Affected by the rebound of overseas epidemic and geopolitics and other factors, the international gold price has reached a new high, and the gold fund has performed well. Driven by the profit-making effect, the gold fund continues to expand.
This week ushered in the super week of the launch of new funds, new products in addition to equity and collection of new products, several gold funds are also eye-catching. Among them, Jianxin Shanghai Golden ETF and Guangfa Shanghai Golden ETF connection were launched yesterday, while Jianxin Shanghai Gold ETF connection Fund will be issued on July 15. In addition, Wells Fargo Shanghai Gold ETF Link Fund is in the process of issuing.
In fact, more gold funds have been set up this year than ever before. Since July alone, two have been established, namely Guangfa Shanghai Gold ETF and Wells Fargo Shanghai Gold ETF, with an establishment scale of 607 million yuan and 356 million yuan respectively. In April, three gold funds such as Huaxia's gold ETF, ICBC Credit Suisse's gold ETF and Qianhai open source's gold fund were established.
However, judging from the share of existing gold funds, the scale is generally small. Hua an Gold ETF, Boshi Gold, Yi Fonda Gold ETF and Cathay Pacific Gold ETF and other four earlier fund shares in more than 100 million.
One fund analyst said gold funds are an important asset allocation class for both institutional and individual investors. Take Jianxin Shanghai Gold ETF and linked funds as an example, the former mainly invests in Shanghai gold centralized pricing contracts, which is suitable for investors who have a large amount of capital and are accustomed to trading on the floor, with high investment efficiency and extra income through arbitrage trading. Investors with limited funds and accustomed to over-the-counter redemption can consider linking funds. "
Under the influence of risk aversion, the international gold price hit a new high last week. The price of COMEX gold due in August peaked at about $1830 an ounce, a nearly nine-year high and up nearly 20 per cent during the year.
A rising tide lifts all boats, and gold funds perform well.

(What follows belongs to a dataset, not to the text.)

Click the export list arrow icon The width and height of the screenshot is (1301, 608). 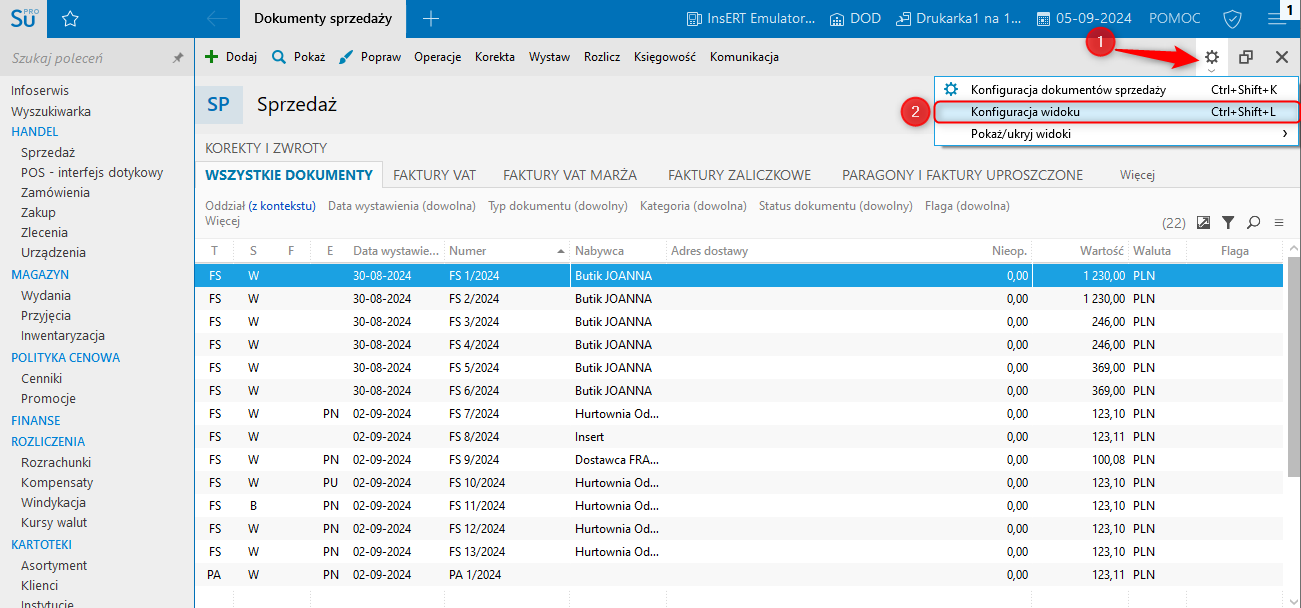point(1203,222)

As of Friday, with the exception of the newly established fund, the average net worth of gold funds has risen nearly 17 per cent so far this year.

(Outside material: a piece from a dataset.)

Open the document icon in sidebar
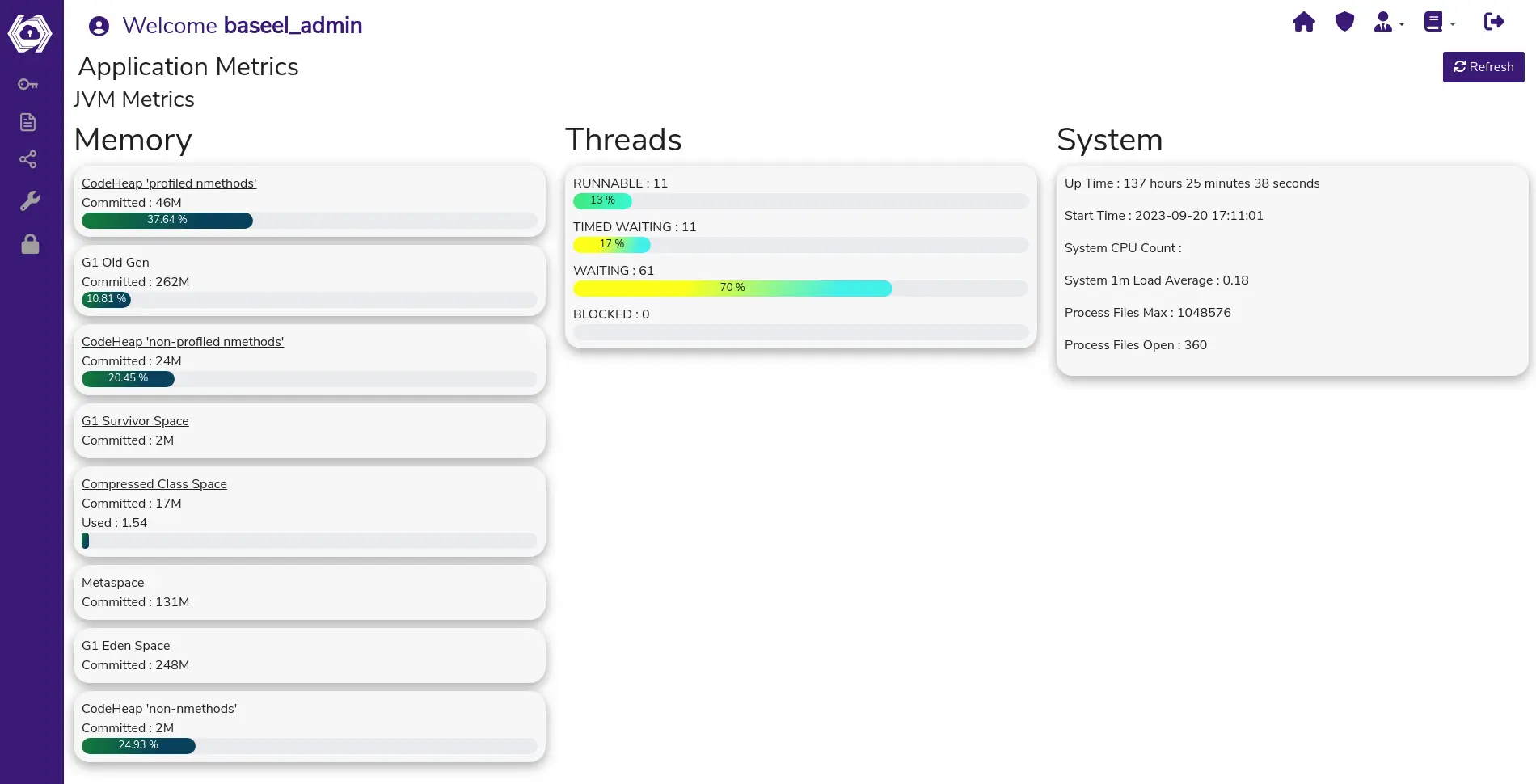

Some people in the industry said that affected by the epidemic, investors' risk aversion has increased, superimposed by the fact that most countries around the world maintain a low interest rate environment to stimulate economic recovery, and the investment value of gold assets is very prominent.
Looking to the future, some market participants said that under the catalysis of global economic fluctuations, monetary easing and many other factors, the gold investment market is still available. At present, overseas outbreaks have not been effectively controlled, and global economic and political uncertainties will continue to support market demand for risk aversion and become an important factor in the rise in gold prices. "it is expected that the Fed will continue to implement the tone of loose monetary policy in the second half of the year, which will lead to global monetary easing, so that there is still a solid foundation for gold prices to continue to strengthen."